Dragon Rapide nous colle ici entre les oreilles treize titres courts et ramassés, redoutablement efficaces et marqués par les années 90, bien qu’on puisse aussi y trouver des flagrances de notre scène néo-garage contemporaine (Ty Segall, White Fence). Le trio ne se cache d’ailleurs pas de ses influences Nineties en reprenant « Never be the same » de Built To Spill, combo significatif mais encore assez discret de la scène indie américaine de l’époque. Pour le reste, on pense aussi à Sebadoh, Weezer, Pavement, et à des références bien antérieures (les Sixties et les Seventies) en retrouvant aussi des bribes de Kinks, la morgue juvénile des Modern Lovers ou les harmonies vocales des Byrds.

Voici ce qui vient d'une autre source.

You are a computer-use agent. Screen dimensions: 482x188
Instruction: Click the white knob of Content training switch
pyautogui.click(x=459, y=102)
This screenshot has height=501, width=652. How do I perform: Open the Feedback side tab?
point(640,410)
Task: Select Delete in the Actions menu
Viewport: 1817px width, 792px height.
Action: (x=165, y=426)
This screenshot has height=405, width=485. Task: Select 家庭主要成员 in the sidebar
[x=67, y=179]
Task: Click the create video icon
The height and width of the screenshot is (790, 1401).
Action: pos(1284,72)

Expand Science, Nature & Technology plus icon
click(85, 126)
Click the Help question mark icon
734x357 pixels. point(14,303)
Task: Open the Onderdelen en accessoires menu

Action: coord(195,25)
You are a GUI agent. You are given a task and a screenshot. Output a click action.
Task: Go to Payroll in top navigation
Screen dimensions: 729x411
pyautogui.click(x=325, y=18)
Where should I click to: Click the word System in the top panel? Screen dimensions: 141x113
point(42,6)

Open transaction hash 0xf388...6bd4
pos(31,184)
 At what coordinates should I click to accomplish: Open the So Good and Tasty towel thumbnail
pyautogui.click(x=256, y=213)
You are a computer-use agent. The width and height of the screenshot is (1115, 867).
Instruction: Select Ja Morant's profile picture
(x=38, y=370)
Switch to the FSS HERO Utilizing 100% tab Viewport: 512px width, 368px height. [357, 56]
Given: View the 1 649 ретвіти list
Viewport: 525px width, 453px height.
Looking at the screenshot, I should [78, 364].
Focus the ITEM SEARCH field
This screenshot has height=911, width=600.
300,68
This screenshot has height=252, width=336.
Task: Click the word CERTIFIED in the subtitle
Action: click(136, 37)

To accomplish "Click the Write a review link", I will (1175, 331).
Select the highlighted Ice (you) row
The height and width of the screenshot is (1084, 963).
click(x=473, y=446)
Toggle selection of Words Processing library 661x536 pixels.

Avec cet ensemble philosophique en tête et un génie de la réadaptation, les hommes de Dragon Rapide nous alignent une série de titres imparables, du début (« I don’t want to » et sa ligne de basse traînante) à la fin (« Spinning top » et sa fausse nonchalance) en passant par le milieu où se bousculent plein de morceaux excitants (l’immédiatement mémorisable « Bummed », « Astoria », un « Nostalgia » un peu Pixies, un « Ugly face » punk et sucré, le trépidant « Soon a son »). Ceux qui n’ont pas été cités restent néanmoins brillants, ce n’est pas difficile.
« See the big picture » surgit comme un petit rayon de soleil dans la grisaille de l’hiver. Gardons-le au chaud, laissons-le mûrir et il nous fera vivre un beau printemps. Pour la suite, il faudra prier pour avoir un deuxième album du même tonneau ou s’acheter de bonnes chaussures pour aller débusquer le groupe quelque part en concert au beau milieu du Massif Central. Mais ce serait vraiment dommage de passer à côté de ce formidable combo.